Downing Street pushed the Foreign Office to find a diplomatic role for Keir Starmer’s communications chief over the head of the then foreign secretary, the former head of the department has revealed.
Testifying to MPs at parliament’s foreign affairs select committee on Tuesday, Olly Robbins said he had several conversations with No 10 about finding a role for Matthew Doyle, who was later suspended as a Labour peer after it emerged he had campaigned for a friend charged with possessing indecent images of children.
Robbins said he had been asked not to mention the idea to David Lammy, who was foreign secretary at the time.
Robbins described the conversations as part of more general pressure from people at the top of the government to place senior political figures in senior diplomatic posts. He made the revelation while testifying to the committee about the appointment of Peter Mandelson as Washington ambassador.
“There were several discussions initiated by No 10 with me about potentially finding a head of mission opportunity for Matthew Doyle, who was then the prime minister’s director of communications,” he said. “I was under strict instruction not to discuss that with the then foreign secretary.”

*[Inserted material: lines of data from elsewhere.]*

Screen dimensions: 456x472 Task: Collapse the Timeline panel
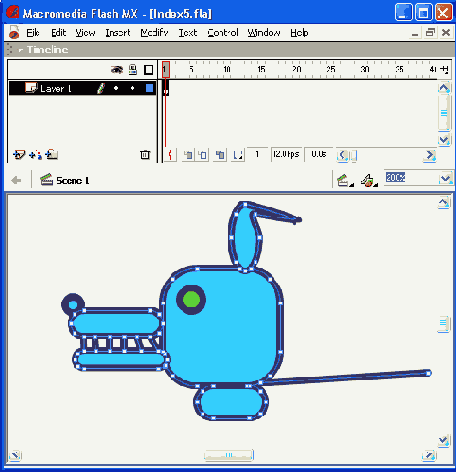21,50
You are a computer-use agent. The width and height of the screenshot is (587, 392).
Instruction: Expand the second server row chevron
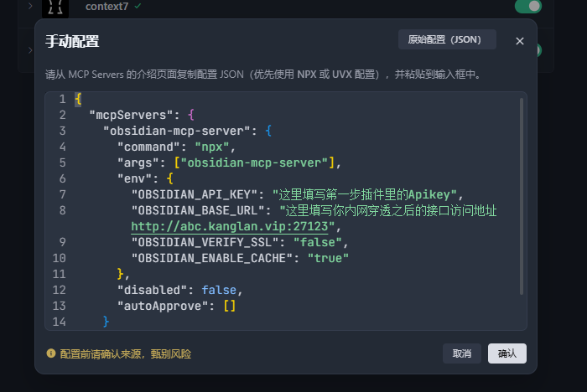[x=30, y=50]

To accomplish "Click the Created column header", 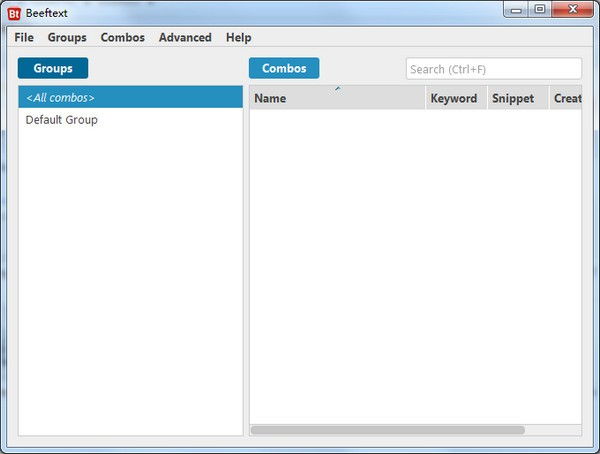I will (566, 98).
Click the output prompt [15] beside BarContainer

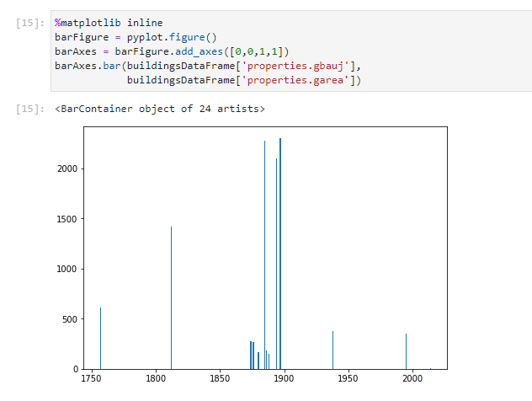[30, 109]
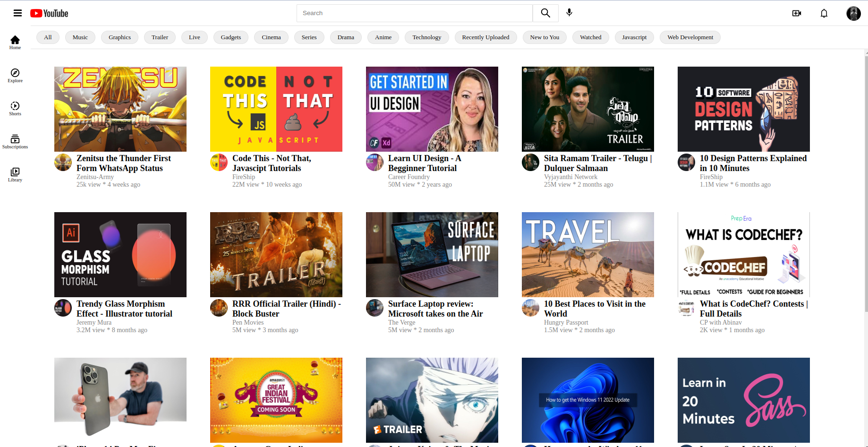Select the Music category chip
This screenshot has height=447, width=868.
[80, 37]
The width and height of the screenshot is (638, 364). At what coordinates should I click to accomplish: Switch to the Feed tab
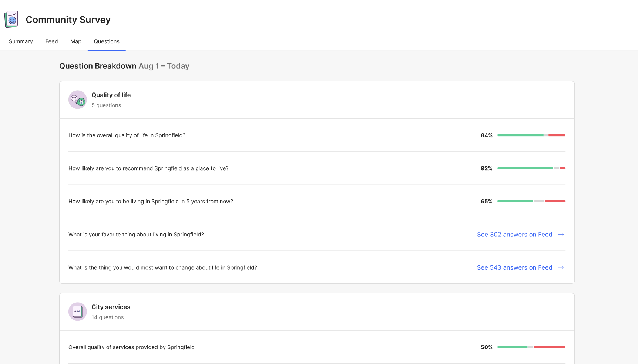pyautogui.click(x=51, y=41)
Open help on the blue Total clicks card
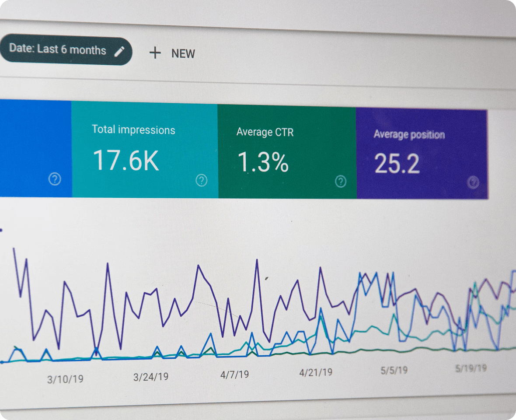 54,179
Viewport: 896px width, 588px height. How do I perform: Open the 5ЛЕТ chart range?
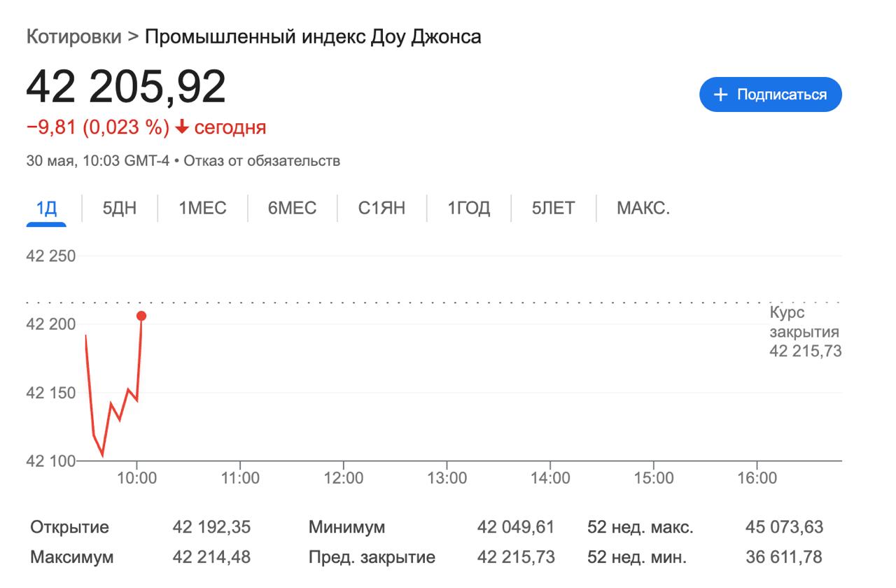[553, 208]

He added: “It was, to be honest, hard to find something that I thought might be suitable. But I also felt quite uncomfortable about it and I kept giving advice that I thought this would be very hard for the Foreign Office, and hard for me personally, to defend.”
Doyle himself was part of Mandelson’s vetting process, telling the prime minister he was “satisfied” with the former Labour peer’s responses about his relationship with the child sex offender Jeffrey Epstein. Robbins added that No 10 had later asked Mandelson to find Doyle a role in the US network instead.
Doyle said on Tuesday afternoon he had not been aware of attempts to secure him a diplomatic role.
“I have never sought any head of mission, ambassador or any equivalent leadership-type posting. I was never aware of anyone speaking to the FCDO [Foreign Office] about such a role for me,” he said in a statement. “My desire after leaving No 10 was to stay in UK politics.”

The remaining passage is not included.